NOTE: Steve Silberman himself has offered his response in the comments.
I have nothing personally against Steve Silberman.
Steve Silberman’s book NeuroTribes is a solid piece of writing that argues many of the same ideas I’ve put forward on this blog. It’s a book that expresses optimism about our futures. It’s a book that respects us. Silberman did an immense amount of research and it shows.
Furthermore he’s worked hard on outreach to the community. He interacts constantly with us. He’s constantly pushing the cause of neurodiversity. As much as an outsider to our community can do, he’s attempted to do. I respect that.
So it’s not as easy to do a piece in which I have to call out Silberman. He’s not Autism Speaks or a cure advocate. He’s at least on the right side. But I can’t hold my tongue any more on this.
Steve Silberman has become a very serious problem for autistic people. He’s become the de facto voice for the autistic community when he is not a member of it. He has become the person the media cites as the expert on the subject, crowding our own voices out of the conversation. And I can’t lie: I feel he’s at fault in this as much as the media.
Silberman can’t be faulted for trying to sell his book, to be clear. Yes, of course he’s got every right to do so. His book is on autism. I expect him to talk about it nonstop. I talk about my own book a lot after all. I realize that he is trying to make his living.
But early on, the idea that he was a voice for us solidified in the media. I’ve read a number of stories that promote his book as if it’s the definitive tome on our lives. It gets frustrating to see articles treating him as the expert on our lives. It’s something I’ve seen constantly since the book came out and I truly think it’s getting worse.
The issue I see is that Silberman hasn’t really stopped to dispel this idea. He’s gladly spoken up in the expert role. He’s really started to become that voice and it’s becoming increasingly unsettling to me as an autistic writer. While he might be able to name drop a number of autistic voices, there’s no denying he’s still speaking for them.
This is how it always is for us after all. The media doesn’t listen to us. They might if we have an exploitable story like being the brother of a famous writer (John Elder Robison) but otherwise it’s assumed we can’t speak for ourselves. This in spite of the fact that the autistic blogging community is a rather epic one filled with great writers. I’m one of thousands here.
It is profoundly problematic that our representative is someone outside our world. That’s reinforcing the idea we don’t know enough about our lives. That’s simply not true. We know full well who we are. We know our lives. Just because eye contact is hard doesn’t mean we can’t tell you concisely how we live.

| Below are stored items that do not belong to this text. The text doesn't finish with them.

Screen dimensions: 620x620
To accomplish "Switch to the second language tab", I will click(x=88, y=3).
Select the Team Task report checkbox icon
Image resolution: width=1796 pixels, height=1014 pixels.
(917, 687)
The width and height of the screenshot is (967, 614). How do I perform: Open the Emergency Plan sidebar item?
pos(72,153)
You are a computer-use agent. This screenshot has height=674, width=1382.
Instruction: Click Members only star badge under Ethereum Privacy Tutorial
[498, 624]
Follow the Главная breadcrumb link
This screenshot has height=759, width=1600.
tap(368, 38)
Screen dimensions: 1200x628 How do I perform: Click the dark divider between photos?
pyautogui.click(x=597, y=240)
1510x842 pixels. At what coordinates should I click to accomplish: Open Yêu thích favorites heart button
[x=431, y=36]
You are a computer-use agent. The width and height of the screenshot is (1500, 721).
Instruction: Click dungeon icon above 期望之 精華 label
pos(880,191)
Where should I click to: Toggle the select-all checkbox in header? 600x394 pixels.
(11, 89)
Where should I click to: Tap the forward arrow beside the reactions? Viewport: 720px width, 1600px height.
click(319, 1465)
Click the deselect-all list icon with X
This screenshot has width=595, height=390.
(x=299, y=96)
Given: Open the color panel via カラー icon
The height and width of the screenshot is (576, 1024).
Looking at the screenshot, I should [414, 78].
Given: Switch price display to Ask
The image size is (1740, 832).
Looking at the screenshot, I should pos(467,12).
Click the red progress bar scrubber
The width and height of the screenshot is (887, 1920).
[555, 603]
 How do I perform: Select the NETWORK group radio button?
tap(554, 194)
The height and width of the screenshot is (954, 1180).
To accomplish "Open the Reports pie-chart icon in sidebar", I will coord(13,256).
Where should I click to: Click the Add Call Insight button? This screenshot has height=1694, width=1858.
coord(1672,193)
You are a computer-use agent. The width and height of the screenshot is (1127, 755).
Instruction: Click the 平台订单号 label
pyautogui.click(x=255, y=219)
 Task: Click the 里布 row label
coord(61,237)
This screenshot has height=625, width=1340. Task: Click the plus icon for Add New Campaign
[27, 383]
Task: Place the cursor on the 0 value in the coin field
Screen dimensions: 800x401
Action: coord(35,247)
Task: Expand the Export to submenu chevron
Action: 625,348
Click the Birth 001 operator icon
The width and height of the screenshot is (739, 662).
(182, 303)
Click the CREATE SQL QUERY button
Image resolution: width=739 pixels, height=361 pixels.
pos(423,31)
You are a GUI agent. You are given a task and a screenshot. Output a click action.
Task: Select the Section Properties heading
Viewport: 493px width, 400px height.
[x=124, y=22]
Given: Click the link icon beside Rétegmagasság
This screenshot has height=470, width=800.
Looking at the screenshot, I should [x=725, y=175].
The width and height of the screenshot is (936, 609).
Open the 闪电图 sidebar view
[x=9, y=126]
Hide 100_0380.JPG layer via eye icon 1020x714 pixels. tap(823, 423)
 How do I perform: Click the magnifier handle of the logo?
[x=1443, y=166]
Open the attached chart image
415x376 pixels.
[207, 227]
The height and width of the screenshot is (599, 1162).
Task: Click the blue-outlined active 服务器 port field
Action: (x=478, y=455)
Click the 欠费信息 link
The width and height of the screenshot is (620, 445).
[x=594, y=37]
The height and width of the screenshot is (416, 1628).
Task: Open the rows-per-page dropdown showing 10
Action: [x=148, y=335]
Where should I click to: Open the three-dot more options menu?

Being an ally means knowing that your own voice matters less than those you support. I support causes like gay rights and trans rights. But not in a million years do I claim to speak for them. I know enough when to silence my own voice and let the true experts speak.
Silberman tries to be an ally. He certainly does advocate reading works by us. He shares our thoughts. He heavily cites us on his feed and links to us. But I’m still feeling unnerved by him. It’s frustrating to see someone who occupies this central role who isn’t us.
What am I looking for from him? I’m not really sure. I guess just to know that he doesn’t see himself as a more important voice than us. To see him step back a bit. Less activism would even be fine with me. It’s nice he supports us, but it’s not like I don’t feel a bit unnerved by how loudly he speaks.
I also stress to the media: please find us. We’re out here and we’re yelling. Going to someone who studied us over us isn’t the way to go.
As I said at the start, this isn’t easy to discuss. But it must be said.